“One gets over the loss of a possession, no matter how valuable it once seemed.”
It was very sad to hear of the death of author Donald Westlake in December 2008. His death signaled an end to a wonderful writing career, and so I was pleasantly surprised to receive The Cutie from the Hard Case Crime Book Club. Published in 1960, the novel was originally titled The Mercenaries.
The Cutie arrived on Saturday. I started reading it almost the minute it was out of the box, and by Sunday, well I turned the last page with a satisfied sigh.
The novel’s protagonist, Clay works for notorious New York gangster, Ed Ganolese, and a strong bond of trust exists between the two men. One night as Clay is settling in with his luscious dancer girlfriend, Ella, the doorbell rings. On his doorstep is Billy-Billy Cantrell, a pathetic heroin addict who’s been framed for a stabbing. The dead girl is Mavis St Paul, a gold digger with a long list of lovers in her past, and her latest sugar daddy is the politically powerful Ernest Tesselman. It’s Clay’s job to get to the bottom of the murder, and within a few pages he’s up to his neck in intrigue.

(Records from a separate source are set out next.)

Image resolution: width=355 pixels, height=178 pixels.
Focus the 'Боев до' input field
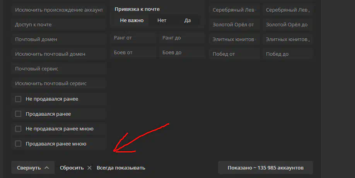pos(181,53)
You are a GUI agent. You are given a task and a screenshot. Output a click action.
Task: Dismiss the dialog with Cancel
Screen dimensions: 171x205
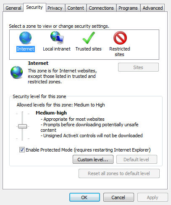[x=118, y=197]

Hard Case Crime delivers once again with The Cutie. The action begins on page one and doesn’t let up for a moment. There are slivers of humour here in this classic Westlake novel, but the novel’s best feature is the protagonist. He’s not a thug–but he can become one, and a great deal of his moral fibre remains undefined throughout the story; this is something that troubles his girlfriend Ella as she begins to wonder just what he is truly capable of. Clay seems easy-going and affable, never losing his cool. It’s not so much that he’s a nice man; it’s more than he’s basically unemotional and has a veneer of affability. And underneath that veneer is a man who’s capable of some dirty deeds.
The novel contains some marvelous descriptive passages of the different homes Clay passes through: Tesselman’s creepy mansion and its owner’s obsession with cannibal fish, and lawyer Clancy Marshall’s home with all the trappings of upper-middle class affluence. As Clay tries to find the killer, he observes the relationships other men have with their clueless wives, and he begins to question the viability of his relationship with Ella. Ultimately the novel isn’t just about solving the crime; it’s also about Clay coming to a realization about his own life.
Anyway, if you are a Westlake or Hard Case Crime fan, then you are in for a treat. This is pulp at its meaty best, and the novel’s timing makes it a wonderful goodbye gift from Mr. Westlake to his legion of fans.